Data rows =
***

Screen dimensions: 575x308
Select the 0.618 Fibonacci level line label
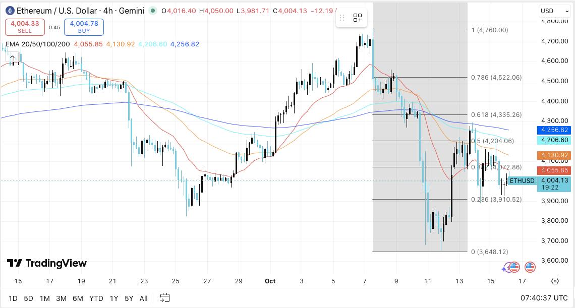coord(496,115)
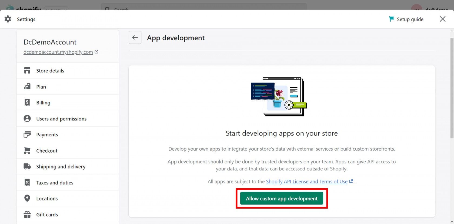Click the Gift cards present icon

pyautogui.click(x=27, y=215)
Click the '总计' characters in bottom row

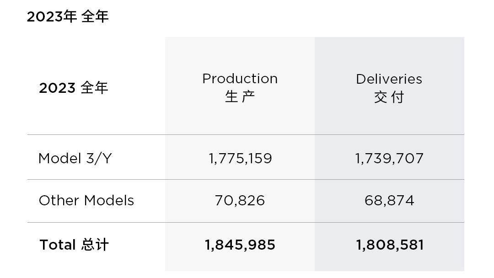[x=95, y=245]

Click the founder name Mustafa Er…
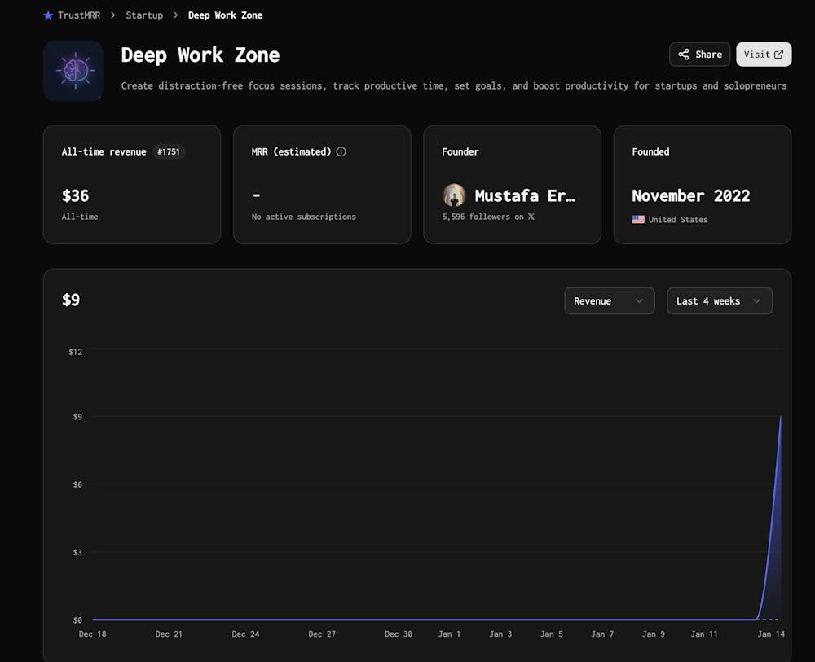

***

Given task = Turn all of the entries above into a numbered list with one line per item, skipping the blank lines and leaving out the pictures.

Reply =
1. Screen dimensions: 575x308
2. Select the 0.618 Fibonacci level line label
3. coord(496,115)
4. Click the Gift cards present icon
5. pyautogui.click(x=27, y=215)
6. Click the '总计' characters in bottom row
7. [x=95, y=245]
8. Click the founder name Mustafa Er…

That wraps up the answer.